----- EXTRACTED DATA -----

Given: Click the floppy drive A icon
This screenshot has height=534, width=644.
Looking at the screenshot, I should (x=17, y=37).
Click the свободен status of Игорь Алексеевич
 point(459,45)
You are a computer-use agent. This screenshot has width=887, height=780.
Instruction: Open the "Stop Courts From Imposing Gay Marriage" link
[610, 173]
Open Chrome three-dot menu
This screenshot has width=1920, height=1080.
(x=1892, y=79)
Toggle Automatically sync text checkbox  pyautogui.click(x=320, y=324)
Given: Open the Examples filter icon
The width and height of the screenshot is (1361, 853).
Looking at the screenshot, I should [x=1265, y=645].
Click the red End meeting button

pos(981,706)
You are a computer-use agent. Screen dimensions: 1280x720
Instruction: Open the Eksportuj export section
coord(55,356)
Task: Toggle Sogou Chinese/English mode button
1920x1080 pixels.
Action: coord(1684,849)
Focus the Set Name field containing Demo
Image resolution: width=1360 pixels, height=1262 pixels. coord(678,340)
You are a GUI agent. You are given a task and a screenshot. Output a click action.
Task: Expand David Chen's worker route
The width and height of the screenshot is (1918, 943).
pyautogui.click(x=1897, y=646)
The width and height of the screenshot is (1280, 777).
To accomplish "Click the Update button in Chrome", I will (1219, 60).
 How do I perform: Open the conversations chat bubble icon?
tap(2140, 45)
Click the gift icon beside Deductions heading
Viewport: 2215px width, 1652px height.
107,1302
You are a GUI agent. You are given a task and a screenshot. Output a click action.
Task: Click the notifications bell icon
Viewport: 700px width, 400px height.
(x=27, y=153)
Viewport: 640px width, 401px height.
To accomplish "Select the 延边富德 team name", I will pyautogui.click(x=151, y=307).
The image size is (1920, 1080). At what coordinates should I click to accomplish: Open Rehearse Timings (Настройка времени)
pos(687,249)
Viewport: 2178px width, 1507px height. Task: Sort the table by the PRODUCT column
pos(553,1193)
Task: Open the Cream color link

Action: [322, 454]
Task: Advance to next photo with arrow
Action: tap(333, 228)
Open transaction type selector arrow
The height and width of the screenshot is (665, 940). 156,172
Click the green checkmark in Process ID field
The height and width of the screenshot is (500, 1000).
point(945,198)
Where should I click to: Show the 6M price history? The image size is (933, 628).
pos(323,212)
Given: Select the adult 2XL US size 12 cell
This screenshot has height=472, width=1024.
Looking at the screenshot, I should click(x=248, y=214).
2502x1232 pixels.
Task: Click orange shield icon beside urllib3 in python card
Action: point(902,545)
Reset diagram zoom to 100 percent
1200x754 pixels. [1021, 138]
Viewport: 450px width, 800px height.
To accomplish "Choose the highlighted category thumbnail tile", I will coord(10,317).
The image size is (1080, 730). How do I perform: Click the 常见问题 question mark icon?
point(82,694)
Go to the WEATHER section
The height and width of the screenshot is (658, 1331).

-----

#### [YOUR GOAL]
Rewrite every line above as a numbered list, omitting the blank lines.

#### [TASK SOLUTION]
1. Given: Click the floppy drive A icon
2. This screenshot has height=534, width=644.
3. Looking at the screenshot, I should (x=17, y=37).
4. Click the свободен status of Игорь Алексеевич
5.  point(459,45)
6. You are a computer-use agent. This screenshot has width=887, height=780.
7. Instruction: Open the "Stop Courts From Imposing Gay Marriage" link
8. [610, 173]
9. Open Chrome three-dot menu
10. This screenshot has width=1920, height=1080.
11. (x=1892, y=79)
12. Toggle Automatically sync text checkbox  pyautogui.click(x=320, y=324)
13. Given: Open the Examples filter icon
14. The width and height of the screenshot is (1361, 853).
15. Looking at the screenshot, I should [x=1265, y=645].
16. Click the red End meeting button
17. pos(981,706)
18. You are a computer-use agent. Screen dimensions: 1280x720
19. Instruction: Open the Eksportuj export section
20. coord(55,356)
21. Task: Toggle Sogou Chinese/English mode button
22. 1920x1080 pixels.
23. Action: coord(1684,849)
24. Focus the Set Name field containing Demo
25. Image resolution: width=1360 pixels, height=1262 pixels. coord(678,340)
26. You are a GUI agent. You are given a task and a screenshot. Output a click action.
27. Task: Expand David Chen's worker route
28. The width and height of the screenshot is (1918, 943).
29. pyautogui.click(x=1897, y=646)
30. The width and height of the screenshot is (1280, 777).
31. To accomplish "Click the Update button in Chrome", I will (1219, 60).
32.  How do I perform: Open the conversations chat bubble icon?
33. tap(2140, 45)
34. Click the gift icon beside Deductions heading
35. Viewport: 2215px width, 1652px height.
36. 107,1302
37. You are a GUI agent. You are given a task and a screenshot. Output a click action.
38. Task: Click the notifications bell icon
39. Viewport: 700px width, 400px height.
40. (x=27, y=153)
41. Viewport: 640px width, 401px height.
42. To accomplish "Select the 延边富德 team name", I will pyautogui.click(x=151, y=307).
43. The image size is (1920, 1080). At what coordinates should I click to accomplish: Open Rehearse Timings (Настройка времени)
44. pos(687,249)
45. Viewport: 2178px width, 1507px height. Task: Sort the table by the PRODUCT column
46. pos(553,1193)
47. Task: Open the Cream color link
48. Action: [322, 454]
49. Task: Advance to next photo with arrow
50. Action: tap(333, 228)
51. Open transaction type selector arrow
52. The height and width of the screenshot is (665, 940). 156,172
53. Click the green checkmark in Process ID field
54. The height and width of the screenshot is (500, 1000).
55. point(945,198)
56. Where should I click to: Show the 6M price history? The image size is (933, 628).
57. pos(323,212)
58. Given: Select the adult 2XL US size 12 cell
59. This screenshot has height=472, width=1024.
60. Looking at the screenshot, I should click(x=248, y=214).
61. 2502x1232 pixels.
62. Task: Click orange shield icon beside urllib3 in python card
63. Action: point(902,545)
64. Reset diagram zoom to 100 percent
65. 1200x754 pixels. [1021, 138]
66. Viewport: 450px width, 800px height.
67. To accomplish "Choose the highlighted category thumbnail tile", I will coord(10,317).
68. The image size is (1080, 730). How do I perform: Click the 常见问题 question mark icon?
69. point(82,694)
70. Go to the WEATHER section
71. The height and width of the screenshot is (658, 1331).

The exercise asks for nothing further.